Brett Favre, the Hall of Fame quarterback who was raised in Mississippi, this week paid the state back $600,000 that he owed after he improperly received welfare money as part of an extensive fraud scheme, according to the state auditor’s office.
But Mr. Favre could still be sued if he does not pay the state the remaining $228,000 in interest that he owes, the auditor, Shad White, said.
Two weeks ago, Mr. White issued a demand to Mr. Favre for $828,000, saying it was the outstanding balance that he owed after he was improperly paid $1.1 million in welfare funds in December 2017 and June 2018. Mr. Favre received the money from the Mississippi Community Education Center, a nonprofit organization, in speaking fees for appearances that he never made, Mr. White said.
Mr. Favre had no knowledge that the money had been intended to benefit needy families, Mr. White said. Mr. Favre made a $500,000 payment to Mr. White’s office in May 2020 and agreed to pay the remaining $600,000 over the next few months, the auditor said.
But after Mr. Favre failed to pay remaining balance, Mr. White issued a demand this month that Mr. Favre pay the $600,000 he still owed as well as an additional $228,000 in interest in 30 days or, he said, Mr. Favre could be sued.
“This week Brett Favre repaid $600,000,” Mr. White said in a statement on Wednesday. “If Mr. Favre does not repay the full amount within 30 days of our demand, the attorney general will be responsible for enforcing the payment of the interest and has the option to file suit.”
A representative for Mr. Favre did not immediately respond to a message seeking comment on Wednesday night.
Mr. Favre, 52, grew up in Mississippi, played football at the University of Southern Mississippi, and spent 20 seasons in the National Football League, most of them with the Green Bay Packers, with whom he won Super Bowl XXXI in 1997.
He was among more than 10 people who were sent letters from Mr. White this month, demanding repayment of tens of millions of dollars connected to an extensive fraud scheme involving misspent welfare aid.

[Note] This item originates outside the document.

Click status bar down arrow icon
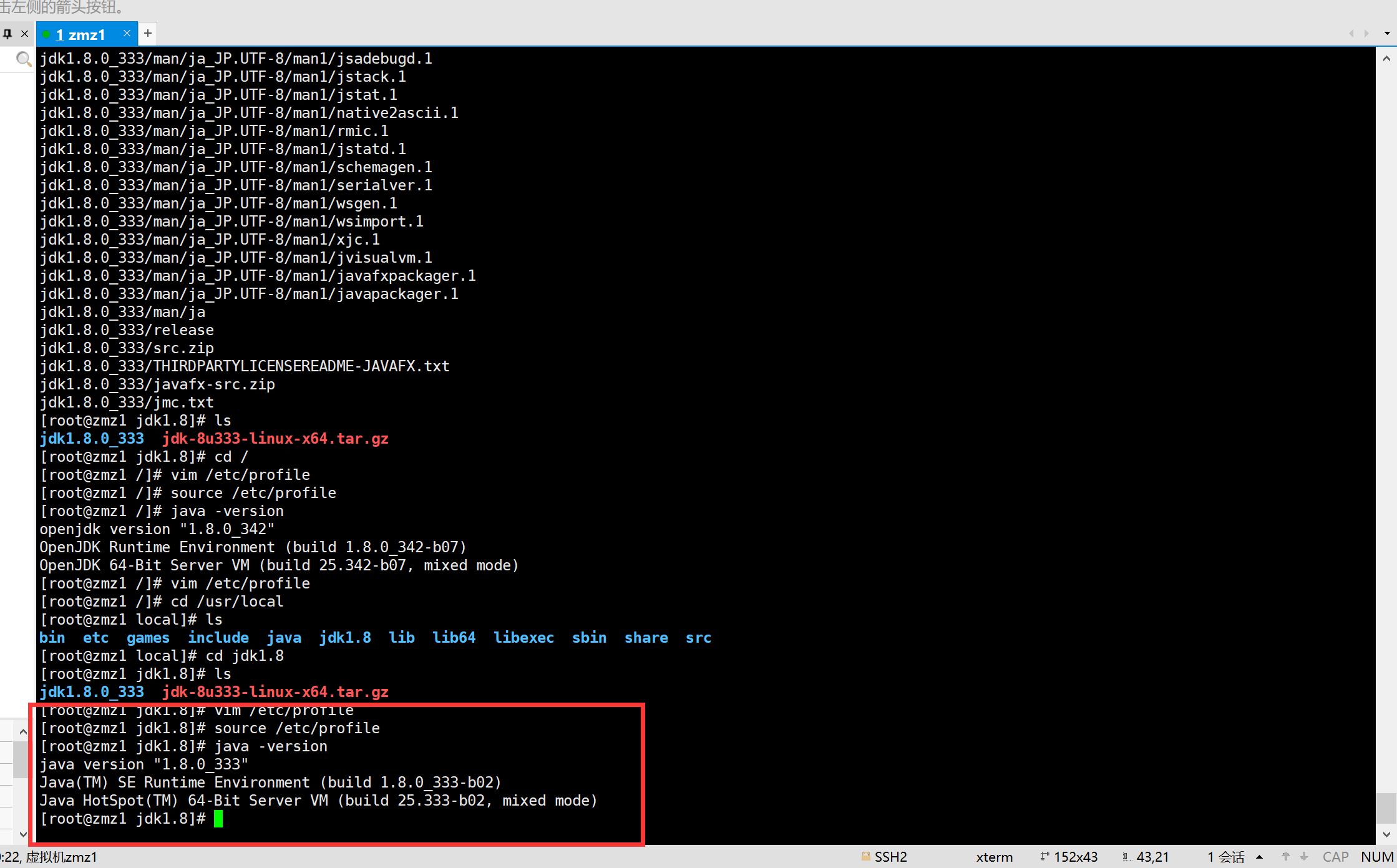This screenshot has height=868, width=1397. pyautogui.click(x=1303, y=857)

According to a scathing audit in May 2020, the state of Mississippi had allowed millions of dollars in anti-poverty funds to be used in ways that did little or nothing to help the poor, with two nonprofit groups instead using the money on lobbyists, football tickets, religious concerts and fitness programs for state lawmakers.

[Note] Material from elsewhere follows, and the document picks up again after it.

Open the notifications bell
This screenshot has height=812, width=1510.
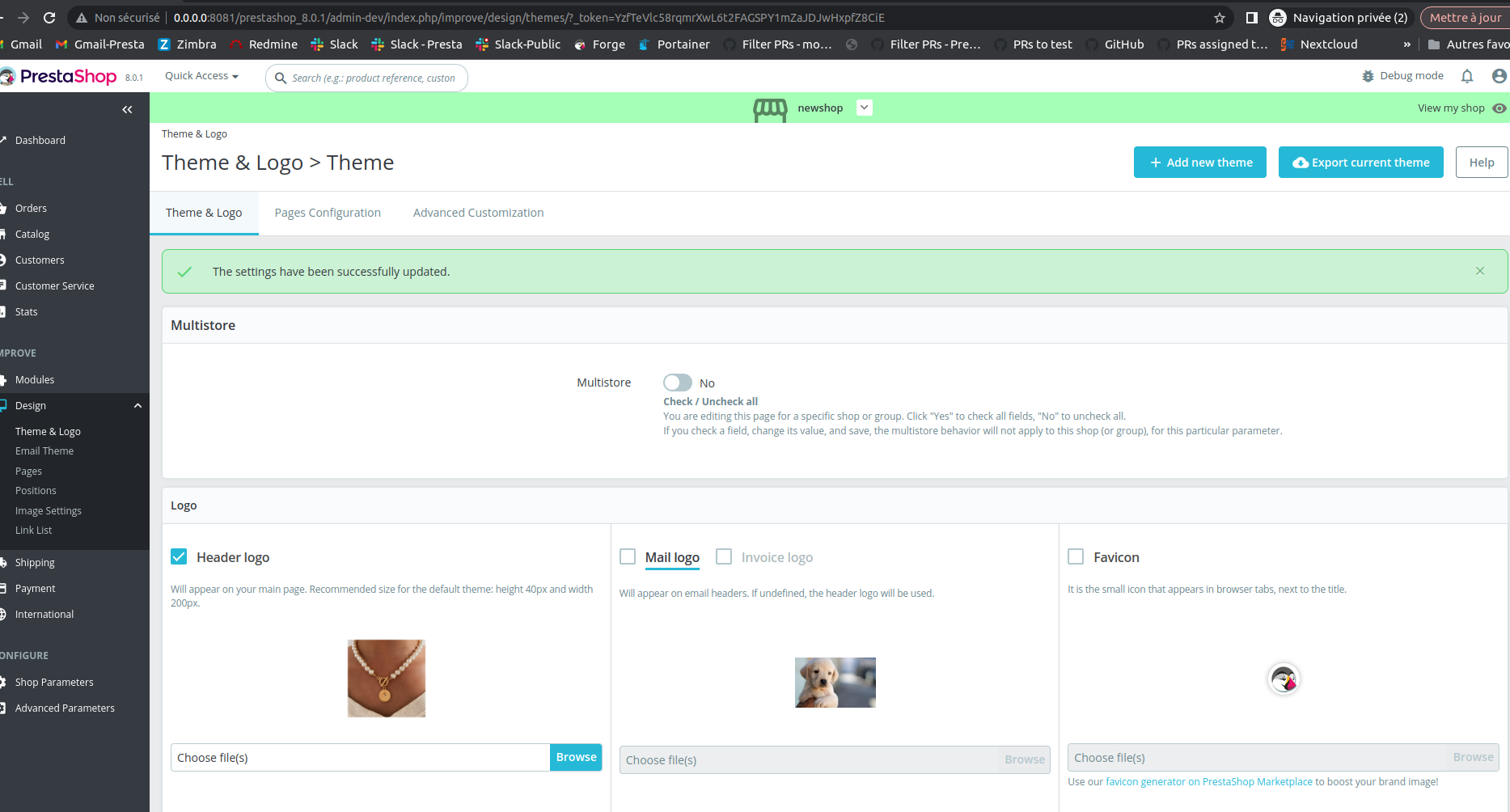pos(1467,75)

In a series of tweets last year, Mr. Favre wrote that he had appeared in ads for a resource center in Mississippi that had been a recipient of welfare grants. He said that he had never received any money for any obligations that he did not meet.
Mr. Favre also wrote that he had donated nearly $10 million through his charity to help underprivileged and underserved children in Mississippi and Wisconsin.
“I would certainly never do anything to take away from the children I have fought to help!” he wrote. “I love Mississippi and I would never knowingly do anything to take away from those that need it most.”
Mr. Favre was not the only prominent figure whom Mr. White had threatened to sue for outstanding debts connected to the welfare scheme.
Heart of David Ministry, a Christian ministry that is controlled by the former W.W.E. wrestler Ted DiBiase Sr., who is known as the Million Dollar Man, must repay $722,299, Mr. White said earlier this month.
One of Mr. DiBiase’s sons, Ted DiBiase Jr., who is also a former professional wrestler, must repay $3.9 million, Mr. White said. Another son, Brett DiBiase, who is also a former professional wrestler and was charged in connection with the fraud scheme last year, must pay $225,950, Mr. White said.
In December, Brett DiBiase pleaded guilty to making fraudulent statements, prosecutors said.
As part of a sentencing agreement, prosecutors said that they would recommend that Brett DiBiase receive a five-year suspended sentence if he cooperates in the prosecution of other defendants indicted in the welfare scheme and pays full restitution in the amount of $48,000.